Transgenic rats with KK genotype were generated by genetic engineering methods. DCM was induced by intraperitoneal injection of Adriamycin (2.5mg/Kg/week for 6 weeks) in the rats. The same amount of saline serviced as control. The rats were distributed into four groups: WT-control group; KK-control group; WT-DCM group; KK-DCM group.
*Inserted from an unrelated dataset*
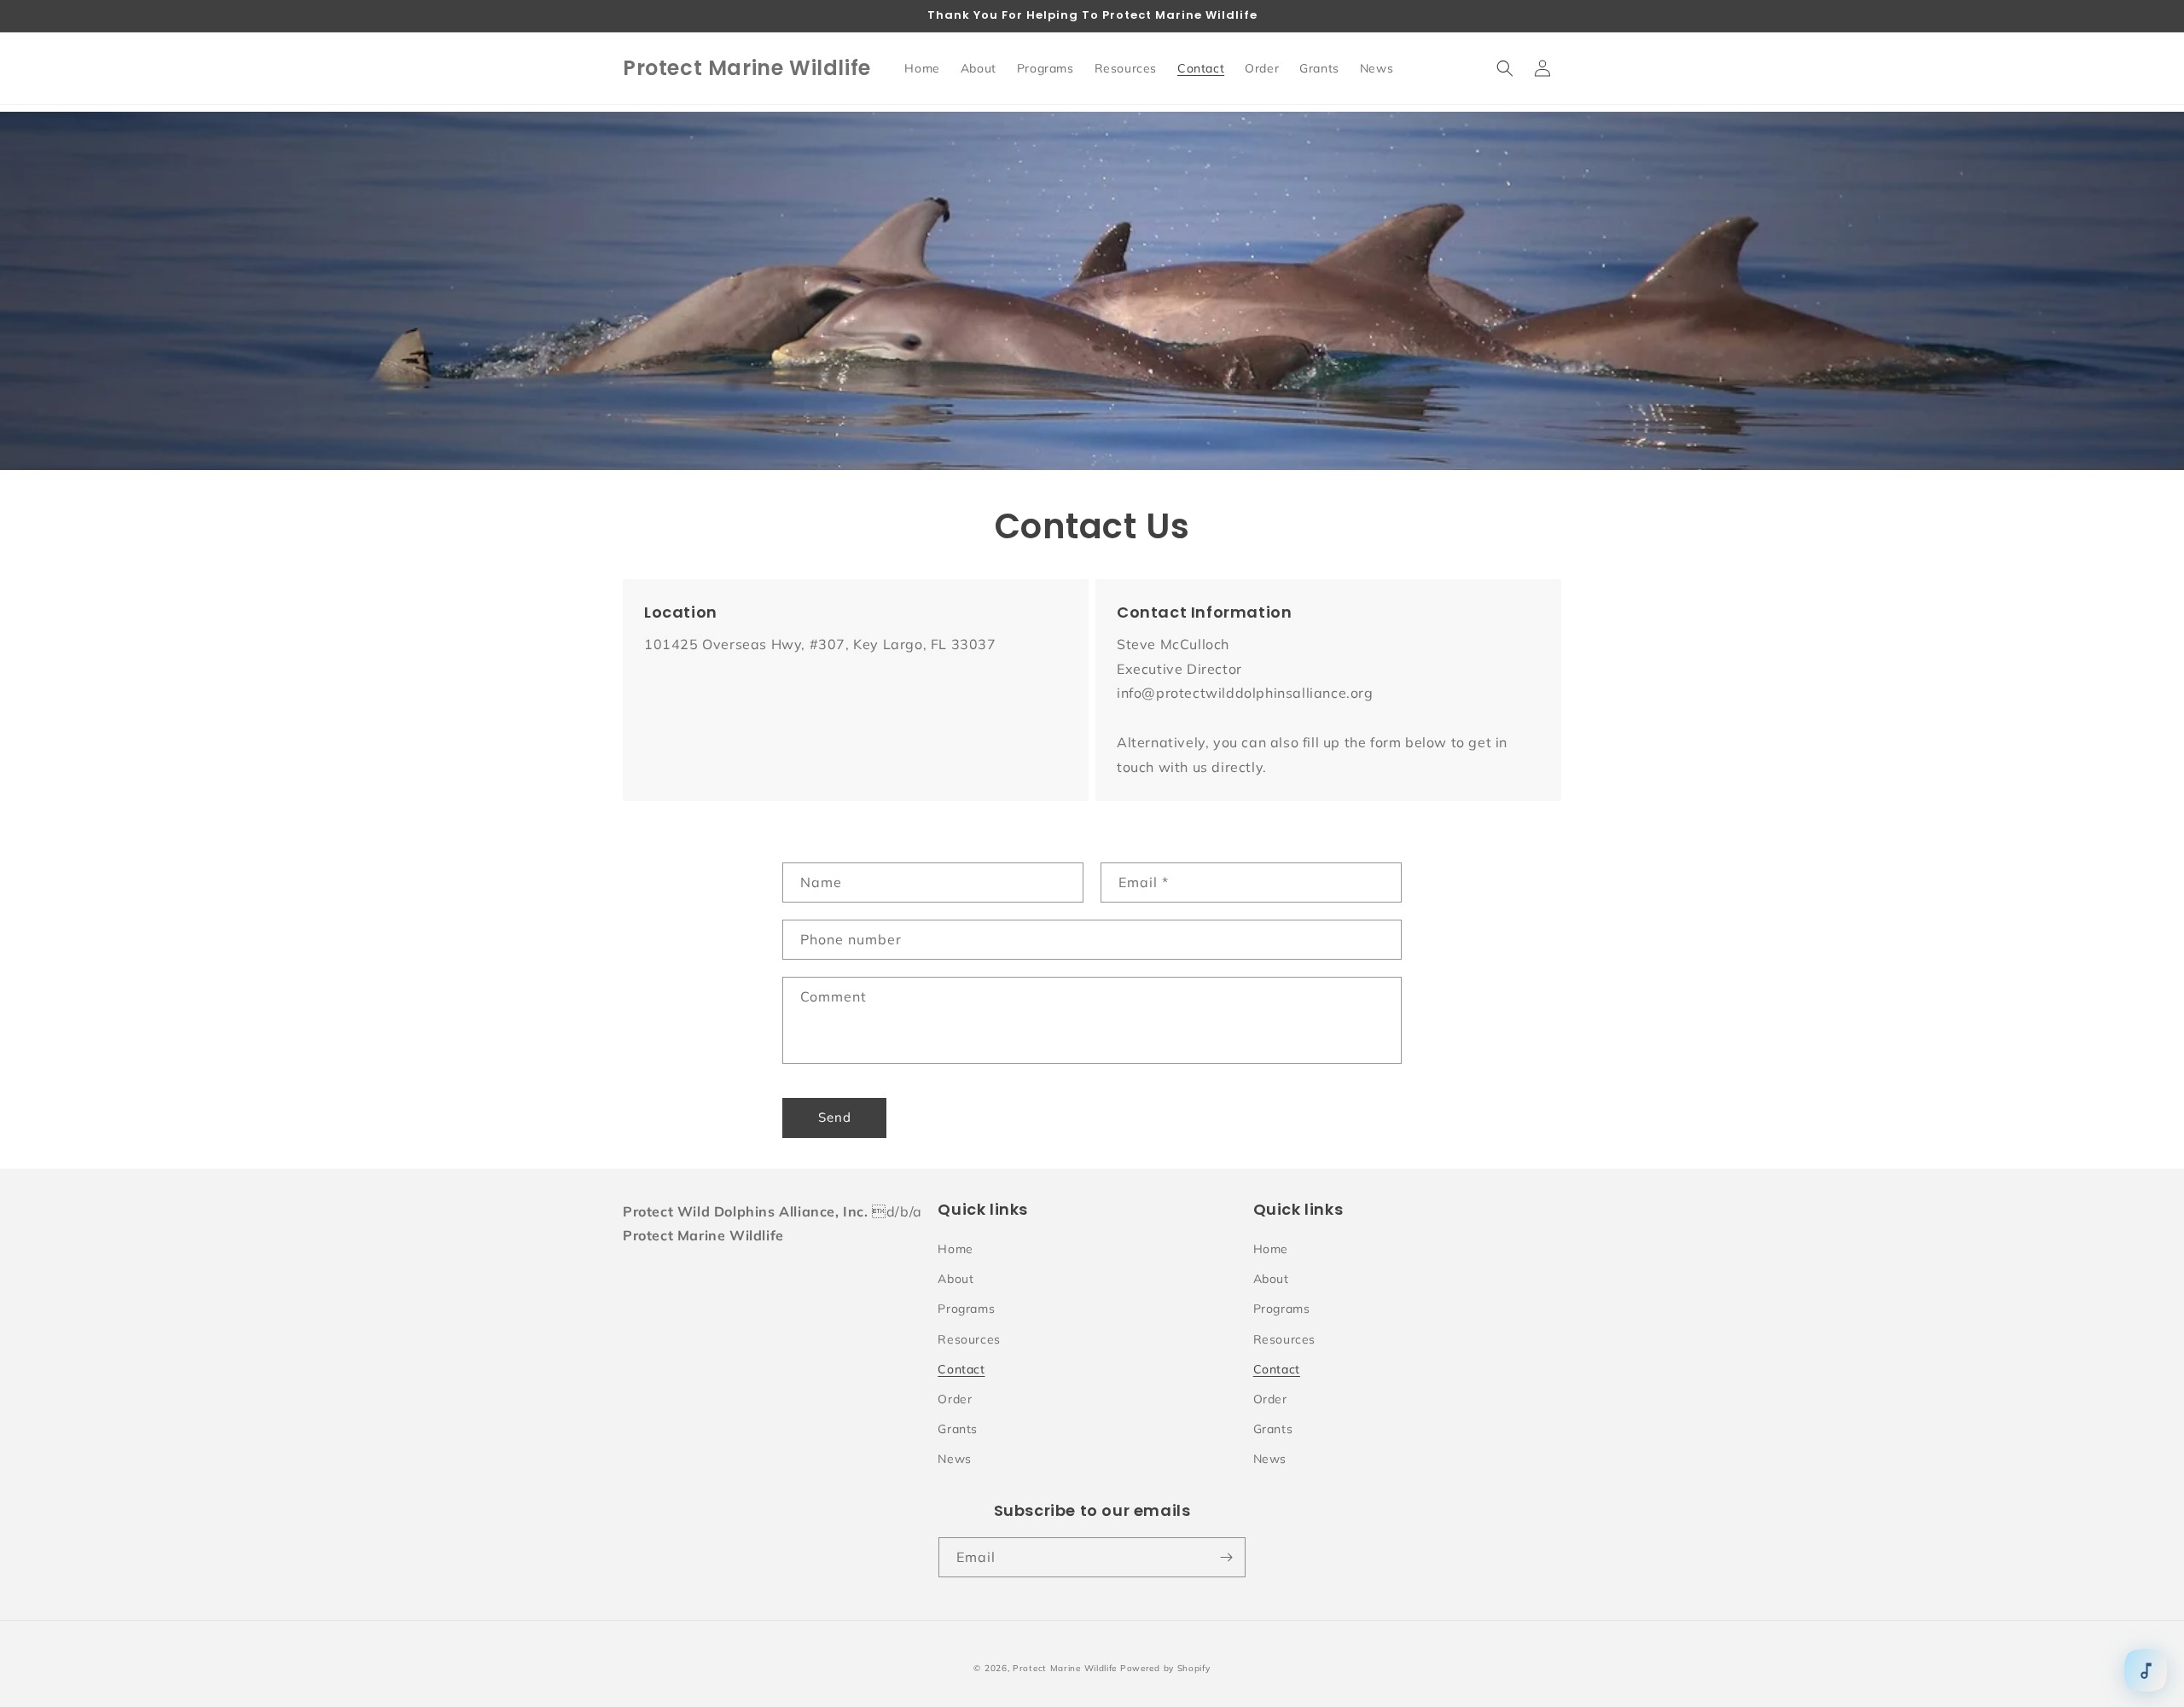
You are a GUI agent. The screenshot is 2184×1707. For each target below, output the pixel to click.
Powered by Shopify (1165, 1668)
Electrophysiology targets were recorded in vivo; conduction velocity was measured by microelectrode array technology; and the KATP channel current density was recorded by whole cell patch clamp technique.
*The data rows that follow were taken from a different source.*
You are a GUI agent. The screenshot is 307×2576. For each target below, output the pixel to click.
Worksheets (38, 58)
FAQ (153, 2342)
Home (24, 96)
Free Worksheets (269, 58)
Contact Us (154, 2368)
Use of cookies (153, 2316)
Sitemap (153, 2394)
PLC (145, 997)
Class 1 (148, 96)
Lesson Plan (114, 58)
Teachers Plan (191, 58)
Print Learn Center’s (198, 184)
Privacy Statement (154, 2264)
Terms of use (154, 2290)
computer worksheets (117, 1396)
A prolonged effect of QTc, JT interval, action potential duration (APD) and ventricle effective refractory periods(ERP) was observed after Adriamycin treatment in control groups; but the data of the rats in KK-DCM group were shortened when compared with those in WT-DCM group [QTc (229.5±15ms vs. 183±12ms, P<0.05), JT internal (67.7±3ms vs. 49.2±4ms, P<0.05), APD70 (40.63±4.51ms vs. 64.79±6.86ms, P<0.05), ERP(58.25±4.49ms vs. 47.2±4.01ms, P<0.05)]. Compared with the control groups, the DCM groups had a lower threshold of ventricular arrhythmia, more disordered conduction function, and the IKATPcurrent density was larger, and these changes were further aggravated in KK-DCM group [VFT (5.2±1.59V vs. 10.36±1.14V, P<0.05), conduction velocity(57.95±2.54cm/s vs. 78.03±8.75cm/s, P<0.05), maximal current density (17.81±1.31pA/pF vs. 13.1±1.24pA/pF, P<0.05)].
The KK genotype facilitated the activation of KATP channel, which may contribute to the shortened APD and disordered conduction function in rats with DCM, therefore increase ventricular arrhythmia of rats.